▶ [Challenge 1]:
Copy the passage on home insurance while away from "As for your" to "cottage insurance here)." word for word.
▶ [Challenge 2]:
Resume the passage on home insurance while away, picking up after its last sentence.

▶ [Document excerpt]:
-- -- --

If you’re simply going on vacation, most insurance companies will require that you have someone check on your home every 48 to 72 hours. However, be sure to check the exact timeframe on your policy! 

As for your home away from home, you will have to first ensure that the property is included in your home insurance policy. 

Cottages, chalets, cabins, etc. are not automatically added to your policy – you need to notify your insurer to have it covered (you can read our full guide on cottage insurance here). 

Now, if your cottage insurance is already set up, you need to adhere to certain terms to maintain the validity of your coverage. 

When it comes to having your house checked on while you’re away, there isn’t a standard frequency across all insurers. However, most recommend inspections every 30 to 90 days for vacant properties or unoccupied homes.

Here’s what you need to know about having your home checked on while away:

  • Vacancy Duration: Homes are considered vacant if they remain unoccupied for an extended period, usually exceeding 30 consecutive days.
  • Insurance Policy Terms: Review your insurance policy carefully to understand specific inspection requirements and compliance measures for your home, as well as how long you can leave your home unattended.

-- -- --

▶ [Dataset content]:

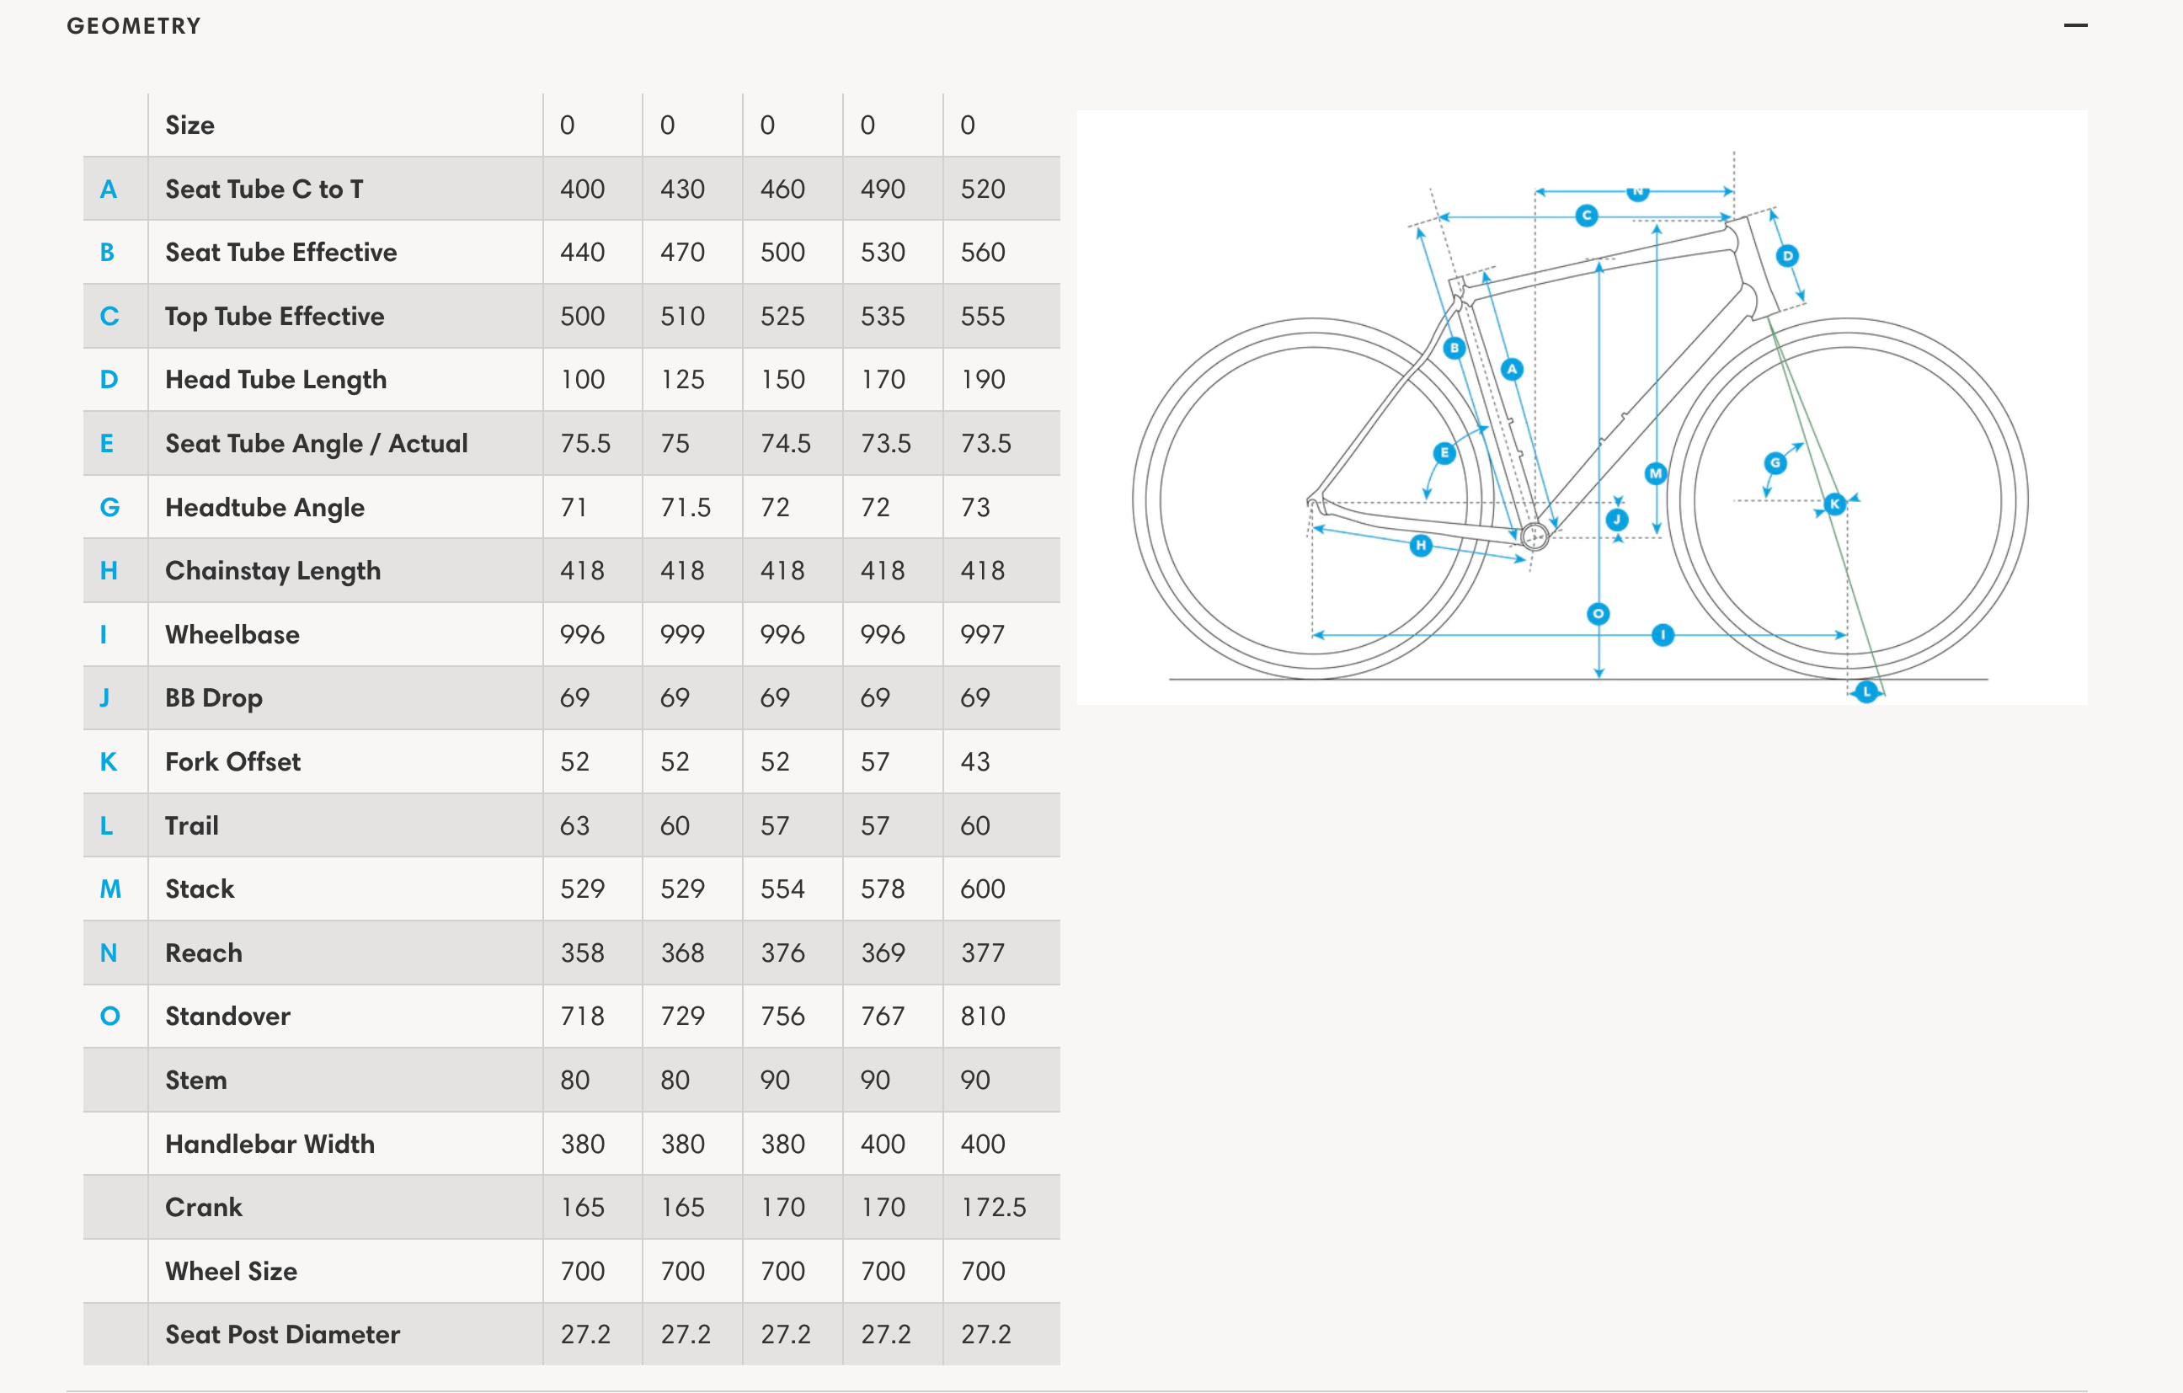
Task: Click the blue J BB drop marker
Action: [1616, 519]
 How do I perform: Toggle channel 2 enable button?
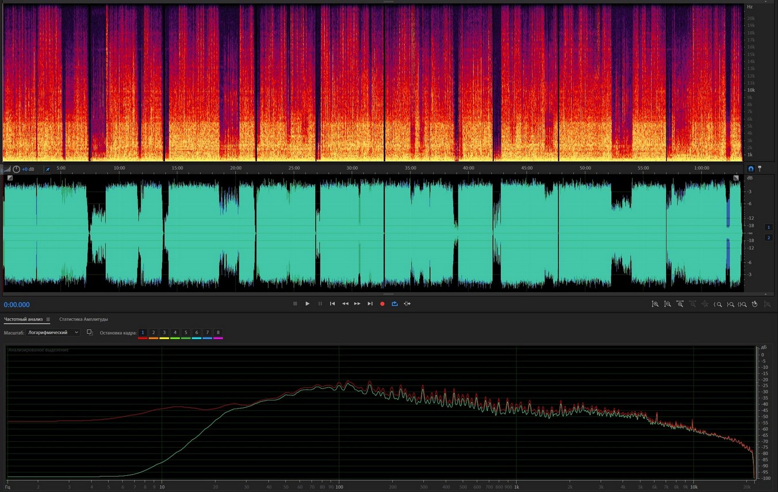click(x=769, y=238)
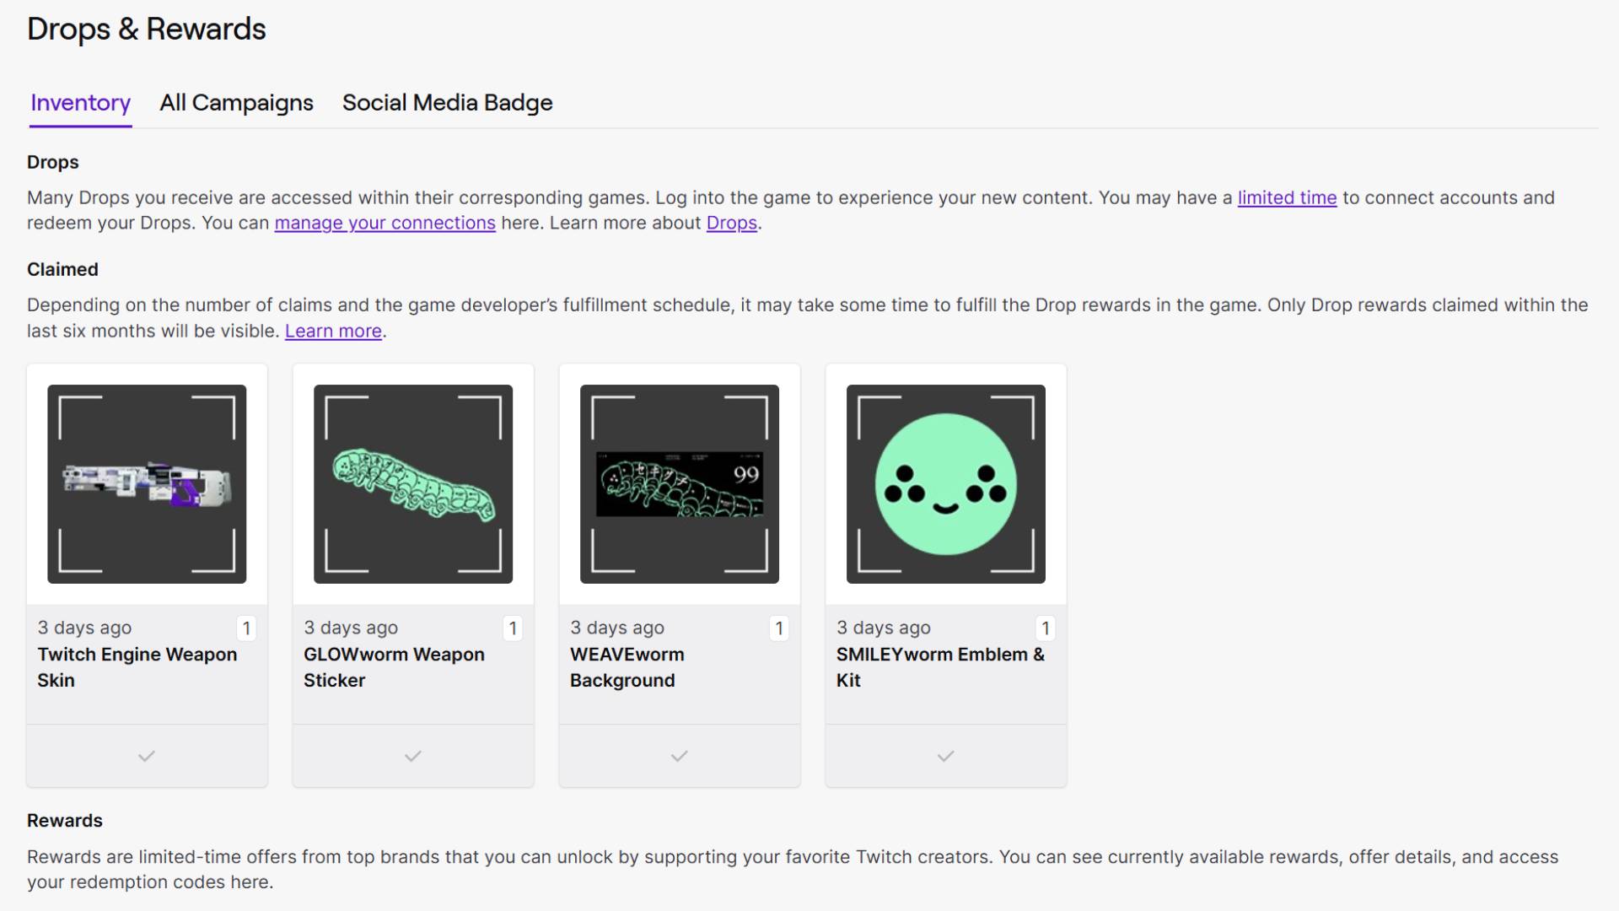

-- -- --

▶ [Task output 1]:
As for your home away from home, you will have to first ensure that the property is included in your home insurance policy. 

Cottages, chalets, cabins, etc. are not automatically added to your policy – you need to notify your insurer to have it covered (you can read our full guide on cottage insurance here).

▶ [Task output 2]:
  • Risks of Vacant Homes: Unoccupied homes pose higher risks of burglary, vandalism, water damage, and other perils, making regular inspections essential for risk management.
  • Coverage Considerations: Failure to comply with inspection requirements could result in coverage limitations, policy cancellations, or claim denials in the event of a loss.
  • Consult Your Insurer: Contact your insurance provider to clarify inspection guidelines and ensure compliance with policy terms. They can provide specific recommendations based on your home’s occupancy status and insurance coverage.
  • Proactive Measures: Implement proactive measures such as installing security systems, maintaining utilities, and arranging for property checks to mitigate risks and maintain coverage integrity.

By having someone check in on your home while you’re away, you can ensure it remains adequately protected and maintains coverage with your insurer.

How often does a vacant house need to be checked for insurance purposes?

Do you have a home away from home, like a cottage or a cabin at the lake?

As we mentioned, for homeowners with vacant properties, the frequency of inspections varies based on insurance policies and providers. 

Some insurers may require inspections every 30 days, while others may extend the interval to 60 or 90 days

It’s crucial to review your insurance policy to understand the specific inspection requirements for your vacant house, otherwise you might not be covered in the event of a claim.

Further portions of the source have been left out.